Under international law, yes. It isn’t the rest of the world’s problem if your country’s previous government signed an accord binding you to some onerous duty. International agreements are between nation-states (or NGOs, or whatever), not between specific governments; you can’t unsign a treaty.
Under this President, however, international law has become a polite fiction - hence our withdrawal from the 1972 Anti-Ballistic Missile Treaty and the '98 Rome Statute which established the ICC.
Best I can find without going to the library is this: "“an unspeakable country filled with unspeakable people, sheepshaggers and smugglers, who have furnished . . . some of the worst arts and crafts ever to penetrate the Occidental world. . . If ever a country deserved rape, it’s Afghanistan. Nothing but mountains filled with barbarous ethnics with views as medieval as their muskets.”
Link.
What the hell are you saying? That Cockburn was right to support the Soviet invasion…er, intervention in Afghanistan?
During my graduate studies in history, I read declassified transcripts of Politburo debates on whether to send troops into Afghanistan. The idea that Soviet leaders didn’t view their actions as anything but a takeover of a weak country on its borders (that they viewed as a threat to the USSR) is pure fucking horseshit.

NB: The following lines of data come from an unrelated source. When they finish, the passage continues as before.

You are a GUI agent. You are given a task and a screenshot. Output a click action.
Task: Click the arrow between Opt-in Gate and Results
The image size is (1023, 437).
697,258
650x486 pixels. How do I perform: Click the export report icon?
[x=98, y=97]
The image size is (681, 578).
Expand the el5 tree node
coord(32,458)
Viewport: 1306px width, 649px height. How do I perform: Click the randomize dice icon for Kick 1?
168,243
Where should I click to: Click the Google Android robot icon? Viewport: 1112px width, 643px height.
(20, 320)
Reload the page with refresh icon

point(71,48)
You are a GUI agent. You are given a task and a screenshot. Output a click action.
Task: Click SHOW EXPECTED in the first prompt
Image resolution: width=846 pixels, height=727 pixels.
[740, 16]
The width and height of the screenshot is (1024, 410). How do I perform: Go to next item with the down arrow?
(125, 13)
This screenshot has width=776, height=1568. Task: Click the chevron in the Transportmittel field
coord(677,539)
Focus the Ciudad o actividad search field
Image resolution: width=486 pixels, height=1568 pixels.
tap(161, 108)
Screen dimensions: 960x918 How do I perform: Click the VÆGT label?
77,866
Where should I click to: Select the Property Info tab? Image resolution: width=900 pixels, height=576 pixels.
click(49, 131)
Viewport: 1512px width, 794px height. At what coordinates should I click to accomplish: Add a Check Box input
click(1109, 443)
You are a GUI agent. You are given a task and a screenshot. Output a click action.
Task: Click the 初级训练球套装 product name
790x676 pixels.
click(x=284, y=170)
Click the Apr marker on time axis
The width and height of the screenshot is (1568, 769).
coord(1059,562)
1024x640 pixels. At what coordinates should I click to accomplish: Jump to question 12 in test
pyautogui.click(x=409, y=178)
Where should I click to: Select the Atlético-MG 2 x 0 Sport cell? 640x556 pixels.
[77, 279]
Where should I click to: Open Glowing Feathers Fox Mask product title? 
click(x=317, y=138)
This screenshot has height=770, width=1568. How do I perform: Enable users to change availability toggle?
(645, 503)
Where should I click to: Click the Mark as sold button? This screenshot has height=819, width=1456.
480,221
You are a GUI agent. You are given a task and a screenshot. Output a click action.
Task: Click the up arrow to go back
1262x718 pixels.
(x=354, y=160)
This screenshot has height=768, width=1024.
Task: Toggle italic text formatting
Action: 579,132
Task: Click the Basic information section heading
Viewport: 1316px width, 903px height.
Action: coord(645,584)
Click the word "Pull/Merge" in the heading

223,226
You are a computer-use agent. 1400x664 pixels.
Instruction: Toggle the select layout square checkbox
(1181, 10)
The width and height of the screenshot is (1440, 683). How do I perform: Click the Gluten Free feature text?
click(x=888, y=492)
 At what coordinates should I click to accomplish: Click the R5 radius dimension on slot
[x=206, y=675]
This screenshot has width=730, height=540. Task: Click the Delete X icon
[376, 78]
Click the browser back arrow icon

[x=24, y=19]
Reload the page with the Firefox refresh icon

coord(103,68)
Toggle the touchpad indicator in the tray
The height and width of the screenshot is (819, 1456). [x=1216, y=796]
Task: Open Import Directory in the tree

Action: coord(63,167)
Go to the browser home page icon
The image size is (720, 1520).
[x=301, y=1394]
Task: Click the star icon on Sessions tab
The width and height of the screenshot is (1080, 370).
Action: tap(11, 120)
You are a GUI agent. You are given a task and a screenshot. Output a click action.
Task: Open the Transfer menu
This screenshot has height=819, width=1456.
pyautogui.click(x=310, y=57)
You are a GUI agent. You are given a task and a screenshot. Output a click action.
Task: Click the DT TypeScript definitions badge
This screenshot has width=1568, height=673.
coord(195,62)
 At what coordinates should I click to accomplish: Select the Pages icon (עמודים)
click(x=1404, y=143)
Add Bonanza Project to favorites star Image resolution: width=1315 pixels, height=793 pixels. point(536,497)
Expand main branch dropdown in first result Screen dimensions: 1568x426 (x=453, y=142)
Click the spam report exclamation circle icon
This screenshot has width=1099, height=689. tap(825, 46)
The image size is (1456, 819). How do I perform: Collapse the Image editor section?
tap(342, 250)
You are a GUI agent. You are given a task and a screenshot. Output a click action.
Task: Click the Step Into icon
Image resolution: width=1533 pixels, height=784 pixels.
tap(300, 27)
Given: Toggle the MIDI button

I don’t know about you but that sounds like it was written with tongue pretty firmly in cheek.
ETA: yeah, the Soviets were very definitely in Afghanistan for one reason only - one step closer to occupying Pakistan, and therefore one step closer to a warm-water port.
Not this president:
No. (Nor is it entirely clear at this point that he was actually doing so, see Really Not All That Bright’s post above.)
Of course it was all that, but it was never an invasion – they were, after all, invited by the government. And how could they possibly have viewed Afghanistan as a threat to the USSR? I presume you mean, should the Communist government there fall; but, still. I always assumed their intervention was predicated on the Brezhnev Doctrine.